### WHAT THE TASK ASKS
Go through the entries below. Copy each line in which "panel" appears.

### PROVIDED RECORDS
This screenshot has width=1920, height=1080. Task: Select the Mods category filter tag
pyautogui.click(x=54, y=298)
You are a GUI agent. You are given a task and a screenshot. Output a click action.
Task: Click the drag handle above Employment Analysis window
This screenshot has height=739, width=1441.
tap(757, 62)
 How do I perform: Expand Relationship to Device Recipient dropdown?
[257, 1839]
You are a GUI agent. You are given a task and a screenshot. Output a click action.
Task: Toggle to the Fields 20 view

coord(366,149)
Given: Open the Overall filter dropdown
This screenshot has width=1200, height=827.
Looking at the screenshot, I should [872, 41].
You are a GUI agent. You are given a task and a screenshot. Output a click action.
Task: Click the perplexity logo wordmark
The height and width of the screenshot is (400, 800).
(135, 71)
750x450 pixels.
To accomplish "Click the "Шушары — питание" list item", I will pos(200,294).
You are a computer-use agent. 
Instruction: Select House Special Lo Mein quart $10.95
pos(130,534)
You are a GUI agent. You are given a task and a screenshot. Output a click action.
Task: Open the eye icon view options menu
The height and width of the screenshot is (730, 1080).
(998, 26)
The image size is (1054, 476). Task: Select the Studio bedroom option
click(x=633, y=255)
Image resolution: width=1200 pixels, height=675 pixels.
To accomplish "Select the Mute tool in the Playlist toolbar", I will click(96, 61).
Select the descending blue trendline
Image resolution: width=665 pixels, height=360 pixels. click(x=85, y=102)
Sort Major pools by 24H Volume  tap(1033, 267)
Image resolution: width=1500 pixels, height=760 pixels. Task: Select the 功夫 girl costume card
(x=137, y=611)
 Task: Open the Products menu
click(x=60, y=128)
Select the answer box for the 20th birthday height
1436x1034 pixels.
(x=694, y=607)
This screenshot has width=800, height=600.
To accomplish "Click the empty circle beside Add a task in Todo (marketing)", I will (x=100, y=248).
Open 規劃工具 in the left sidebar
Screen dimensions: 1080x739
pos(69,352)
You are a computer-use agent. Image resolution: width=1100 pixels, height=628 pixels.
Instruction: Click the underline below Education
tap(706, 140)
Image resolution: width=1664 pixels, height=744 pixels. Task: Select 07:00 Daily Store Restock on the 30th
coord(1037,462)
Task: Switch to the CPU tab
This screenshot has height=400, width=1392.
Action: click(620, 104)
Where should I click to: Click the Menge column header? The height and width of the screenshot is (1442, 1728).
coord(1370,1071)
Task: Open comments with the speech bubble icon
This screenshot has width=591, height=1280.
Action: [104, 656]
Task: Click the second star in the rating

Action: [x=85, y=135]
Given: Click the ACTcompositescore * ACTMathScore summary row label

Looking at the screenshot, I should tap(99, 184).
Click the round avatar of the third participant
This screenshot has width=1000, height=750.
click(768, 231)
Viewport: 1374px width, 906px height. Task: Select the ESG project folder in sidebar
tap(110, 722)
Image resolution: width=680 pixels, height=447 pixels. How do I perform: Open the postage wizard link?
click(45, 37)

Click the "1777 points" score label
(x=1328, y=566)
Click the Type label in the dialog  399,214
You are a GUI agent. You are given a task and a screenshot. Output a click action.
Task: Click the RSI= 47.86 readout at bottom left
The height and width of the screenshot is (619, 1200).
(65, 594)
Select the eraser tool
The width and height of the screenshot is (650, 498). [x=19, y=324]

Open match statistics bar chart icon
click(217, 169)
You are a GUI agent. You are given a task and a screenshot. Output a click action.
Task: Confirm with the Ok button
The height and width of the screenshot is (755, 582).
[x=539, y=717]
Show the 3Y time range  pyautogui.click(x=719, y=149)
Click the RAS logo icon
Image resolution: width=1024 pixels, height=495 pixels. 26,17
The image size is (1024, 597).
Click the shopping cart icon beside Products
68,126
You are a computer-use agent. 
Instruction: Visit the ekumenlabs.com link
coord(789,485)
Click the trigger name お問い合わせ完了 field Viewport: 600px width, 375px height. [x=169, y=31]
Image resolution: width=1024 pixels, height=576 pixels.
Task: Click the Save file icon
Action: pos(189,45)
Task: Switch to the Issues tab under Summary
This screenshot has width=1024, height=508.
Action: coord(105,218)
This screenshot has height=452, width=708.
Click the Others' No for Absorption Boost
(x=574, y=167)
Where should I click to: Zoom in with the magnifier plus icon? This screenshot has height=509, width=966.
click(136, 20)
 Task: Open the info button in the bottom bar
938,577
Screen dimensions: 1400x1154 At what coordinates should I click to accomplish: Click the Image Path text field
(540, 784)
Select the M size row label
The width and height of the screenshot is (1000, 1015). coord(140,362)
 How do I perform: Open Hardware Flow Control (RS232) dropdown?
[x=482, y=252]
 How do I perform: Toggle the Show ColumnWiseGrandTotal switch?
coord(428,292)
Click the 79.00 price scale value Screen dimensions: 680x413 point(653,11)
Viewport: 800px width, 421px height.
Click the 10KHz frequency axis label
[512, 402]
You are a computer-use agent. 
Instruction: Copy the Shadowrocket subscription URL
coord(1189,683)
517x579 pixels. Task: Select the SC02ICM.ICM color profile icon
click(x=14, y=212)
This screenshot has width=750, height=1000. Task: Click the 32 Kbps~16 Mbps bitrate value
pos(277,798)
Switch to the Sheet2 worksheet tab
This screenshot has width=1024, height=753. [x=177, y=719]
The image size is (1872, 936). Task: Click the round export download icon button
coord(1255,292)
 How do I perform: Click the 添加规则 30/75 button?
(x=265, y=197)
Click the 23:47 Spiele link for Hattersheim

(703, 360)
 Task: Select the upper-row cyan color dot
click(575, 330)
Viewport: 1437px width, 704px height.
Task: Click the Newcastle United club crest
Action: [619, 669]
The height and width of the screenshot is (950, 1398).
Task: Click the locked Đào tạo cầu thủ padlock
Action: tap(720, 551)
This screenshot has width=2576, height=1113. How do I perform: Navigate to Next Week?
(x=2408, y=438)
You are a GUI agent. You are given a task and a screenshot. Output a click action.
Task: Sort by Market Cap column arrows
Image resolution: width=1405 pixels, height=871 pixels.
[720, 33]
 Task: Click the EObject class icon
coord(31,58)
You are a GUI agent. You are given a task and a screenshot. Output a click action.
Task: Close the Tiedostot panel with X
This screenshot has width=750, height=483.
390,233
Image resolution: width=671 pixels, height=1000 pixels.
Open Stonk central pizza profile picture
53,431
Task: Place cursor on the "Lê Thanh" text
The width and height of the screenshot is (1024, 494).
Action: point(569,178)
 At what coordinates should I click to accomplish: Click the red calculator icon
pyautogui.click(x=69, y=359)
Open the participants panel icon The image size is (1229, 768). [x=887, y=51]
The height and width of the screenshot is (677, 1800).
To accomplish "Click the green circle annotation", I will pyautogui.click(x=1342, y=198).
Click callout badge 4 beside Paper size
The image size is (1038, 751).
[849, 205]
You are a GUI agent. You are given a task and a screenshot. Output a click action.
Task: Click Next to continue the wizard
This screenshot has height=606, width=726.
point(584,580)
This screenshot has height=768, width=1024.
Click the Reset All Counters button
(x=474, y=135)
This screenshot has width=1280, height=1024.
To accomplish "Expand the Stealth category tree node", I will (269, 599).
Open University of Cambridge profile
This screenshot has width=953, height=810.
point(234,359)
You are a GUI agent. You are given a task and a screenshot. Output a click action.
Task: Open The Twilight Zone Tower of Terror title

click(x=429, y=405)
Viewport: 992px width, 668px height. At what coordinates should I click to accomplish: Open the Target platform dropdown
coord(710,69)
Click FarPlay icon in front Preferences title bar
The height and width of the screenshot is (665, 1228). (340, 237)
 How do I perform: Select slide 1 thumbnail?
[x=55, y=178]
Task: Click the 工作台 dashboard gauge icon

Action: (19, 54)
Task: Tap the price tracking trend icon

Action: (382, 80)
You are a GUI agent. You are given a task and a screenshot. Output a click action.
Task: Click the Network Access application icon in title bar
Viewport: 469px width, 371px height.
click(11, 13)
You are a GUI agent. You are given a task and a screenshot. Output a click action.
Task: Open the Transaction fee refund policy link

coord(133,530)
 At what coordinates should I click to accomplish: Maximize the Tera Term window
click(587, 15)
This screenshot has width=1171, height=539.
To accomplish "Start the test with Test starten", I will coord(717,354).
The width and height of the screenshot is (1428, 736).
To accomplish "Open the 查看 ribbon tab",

### ANSWER TO THIS PROBLEM
Task: Close the Tiedostot panel with X
Open the participants panel icon The image size is (1229, 768). [x=887, y=51]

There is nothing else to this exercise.